Литература как опыт, или «Буржуазный читатель» как культурный герой (Венедиктова) - страница 148

В глубоко индивидуальные процессы рефлексии, самоопределения, выбора, принятия решения у Элиот всегда вовлечен другой — как предмет внутреннего соотнесения или как воображаемый собеседник. К примеру, в главе XLIII Доротея едет домой после визита к Розамонде, почему-то встревоженная тем, что застала в ее гостиной Уилла Ладислава (которым очарована, хотя сама того не осознает, да и читатель не вполне еще в этом уверен). Ее внутренний монолог по сути диалогичен, поскольку она пытается разобрать на отдельные нити внезапно всколыхнувшуюся сеть отношений: «Значит, Уилл Ладислав навещает миссис Лидгейт в отсутствие ее мужа, — с некоторым удивлением подумала она. Правда, ей тут же вспомнилось, что он и ее навещал, стало быть, в таких визитах нет ничего дурного (приведя себе этот явно эгоистический довод, Доротея тут же чувствует его шаткость и старается укрепить другим доводом, более весомым, социально бесспорным. — Т. В.). Но ведь Уилл родственник мистера Кейсобона, Доротея обязана его принимать (однако и на этот аргумент возникает тут же возражение. — Т. В.). И все же, судя по некоторым признакам, мистер Кейсобон был, пожалуй, недоволен этими визитами в его отсутствие» (429). Явный предмет обсуждения здесь — отношения двоих, Уилла и Розамонды, но параллельно затрагиваются отношения Уилла к самой Доротее, Уилла к Кейсобону и Кейсобона к Уиллу, самой Доротеи к Кейсобону и ее же к Уиллу — коснись в любом месте паутины человеческих связей, и она вся приходит в движение.

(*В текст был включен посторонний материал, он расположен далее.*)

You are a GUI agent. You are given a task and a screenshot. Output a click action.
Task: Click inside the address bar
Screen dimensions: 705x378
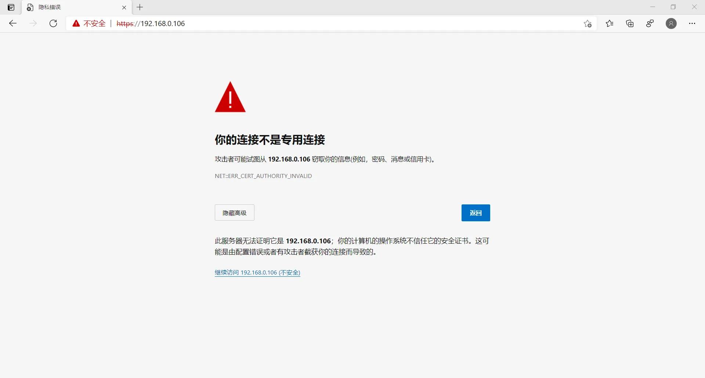click(x=257, y=23)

Любая социальная ситуация в романе Элиот наблюдаема с нескольких точек зрения, причем число их нередко еще умножается за счет позиций воображаемых, чисто гипотетических, и тогда мы читаем: «Постороннего наблюдателя, вероятно, удивили бы его запальчивость и резкость. Но ведь никто из посторонних не знал, что…» (614). Или: «Всякий, кто взглянул бы на нее в эту минуту, увидел бы, как ее мысли воодушевляют ее» (624). Между мнимой очевидностью «факта» и его осознанием кем бы то ни было всегда есть разрыв, пространство возможности, неоднозначности. К примеру, сцена в гостиной Винси под Новый год наблюдаема глазами преподобного Фэрбратера, но… не очень последовательно или не его только глазами. Картина предстает такой: «Розамонда была полна изящества и безмятежности, и только очень проницательный наблюдатель — а у священника не имелось сейчас причин проявлять особую наблюдательность — обратил бы внимание на полное отсутствие у миссис Лидгейт того интереса к мужу, который неизменно обнаруживает любящая жена, невзирая на чинимые этикетом препоны» (629). «Отсутствие интереса» в данном случае надо еще разглядеть сквозь внешне безупречное исполнение этикетной роли, но на еще более внимательный взгляд это видимо-невидимое отсутствие интереса предстало бы косвенным выражением совсем другой эмоции: «В действительности она отлично слышала голос мужа и замечала все, что он делает, однако милая рассеянность давала ей возможность, не нарушая приличий, выразить недовольство мужем» (629). Любой жест, любое речевое действие в описании Элиот предполагают множественность прочтений и реципиентов, причем последних может быть больше, чем реальных адресатов, которых имеет в виду говорящий.